Stored data:
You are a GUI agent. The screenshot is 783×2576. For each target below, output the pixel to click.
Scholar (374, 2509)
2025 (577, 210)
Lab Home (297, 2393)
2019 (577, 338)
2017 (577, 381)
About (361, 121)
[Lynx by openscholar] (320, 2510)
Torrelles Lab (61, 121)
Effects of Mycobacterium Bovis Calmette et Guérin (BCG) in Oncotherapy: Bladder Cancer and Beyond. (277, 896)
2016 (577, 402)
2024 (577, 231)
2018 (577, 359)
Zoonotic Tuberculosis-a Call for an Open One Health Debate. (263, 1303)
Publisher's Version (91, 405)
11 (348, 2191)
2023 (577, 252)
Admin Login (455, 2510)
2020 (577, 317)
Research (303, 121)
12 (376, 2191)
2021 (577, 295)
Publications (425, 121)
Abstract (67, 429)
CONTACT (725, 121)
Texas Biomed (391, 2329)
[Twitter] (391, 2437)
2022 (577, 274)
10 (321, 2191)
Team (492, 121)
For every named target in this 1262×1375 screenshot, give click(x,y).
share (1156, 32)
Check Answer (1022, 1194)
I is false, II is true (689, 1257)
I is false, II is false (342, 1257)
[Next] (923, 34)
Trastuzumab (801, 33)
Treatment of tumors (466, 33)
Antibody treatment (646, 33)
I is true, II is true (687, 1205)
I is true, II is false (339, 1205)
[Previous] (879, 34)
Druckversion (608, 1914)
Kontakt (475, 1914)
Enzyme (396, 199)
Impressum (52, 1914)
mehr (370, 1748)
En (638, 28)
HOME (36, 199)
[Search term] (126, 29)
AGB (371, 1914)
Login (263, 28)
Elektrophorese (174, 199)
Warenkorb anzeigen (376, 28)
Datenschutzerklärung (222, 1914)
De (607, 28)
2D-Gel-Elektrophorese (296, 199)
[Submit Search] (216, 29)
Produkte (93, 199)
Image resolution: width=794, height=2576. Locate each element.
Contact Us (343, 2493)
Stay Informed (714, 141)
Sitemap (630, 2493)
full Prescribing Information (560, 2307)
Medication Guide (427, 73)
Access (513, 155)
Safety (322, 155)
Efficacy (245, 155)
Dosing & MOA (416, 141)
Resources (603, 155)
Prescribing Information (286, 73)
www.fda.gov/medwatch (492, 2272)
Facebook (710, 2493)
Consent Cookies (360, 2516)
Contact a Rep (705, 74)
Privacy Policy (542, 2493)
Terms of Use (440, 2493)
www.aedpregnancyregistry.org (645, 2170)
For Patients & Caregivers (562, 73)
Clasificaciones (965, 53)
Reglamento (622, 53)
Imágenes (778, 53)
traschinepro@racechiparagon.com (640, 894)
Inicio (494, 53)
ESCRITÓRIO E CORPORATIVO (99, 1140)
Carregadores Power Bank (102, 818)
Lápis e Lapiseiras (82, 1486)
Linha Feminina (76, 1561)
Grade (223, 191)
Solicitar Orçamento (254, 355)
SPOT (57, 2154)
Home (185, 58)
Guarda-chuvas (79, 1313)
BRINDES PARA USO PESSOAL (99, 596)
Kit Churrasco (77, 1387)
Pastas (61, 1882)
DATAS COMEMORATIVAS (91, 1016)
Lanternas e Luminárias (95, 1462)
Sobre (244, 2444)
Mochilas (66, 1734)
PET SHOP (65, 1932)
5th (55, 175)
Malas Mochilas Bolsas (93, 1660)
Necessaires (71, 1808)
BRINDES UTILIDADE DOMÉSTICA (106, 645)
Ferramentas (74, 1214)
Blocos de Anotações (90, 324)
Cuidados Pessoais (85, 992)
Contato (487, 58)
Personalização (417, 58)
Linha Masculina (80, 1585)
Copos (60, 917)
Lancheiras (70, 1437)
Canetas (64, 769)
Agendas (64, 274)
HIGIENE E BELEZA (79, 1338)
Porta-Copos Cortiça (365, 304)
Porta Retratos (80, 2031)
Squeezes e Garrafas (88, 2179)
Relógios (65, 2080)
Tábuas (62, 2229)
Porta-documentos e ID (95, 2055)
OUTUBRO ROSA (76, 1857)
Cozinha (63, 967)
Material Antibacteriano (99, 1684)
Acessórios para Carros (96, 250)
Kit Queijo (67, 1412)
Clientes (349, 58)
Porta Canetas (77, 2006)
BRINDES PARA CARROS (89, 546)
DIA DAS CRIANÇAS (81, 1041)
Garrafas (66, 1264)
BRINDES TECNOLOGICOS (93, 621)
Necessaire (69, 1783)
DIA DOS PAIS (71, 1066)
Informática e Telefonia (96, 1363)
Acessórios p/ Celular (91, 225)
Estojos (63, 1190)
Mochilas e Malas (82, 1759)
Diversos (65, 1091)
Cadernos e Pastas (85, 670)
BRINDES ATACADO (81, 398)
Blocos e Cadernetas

Exercise:
Only one number is expected: the count of lines in the entries holding the string "Mochilas".

Written answer:
3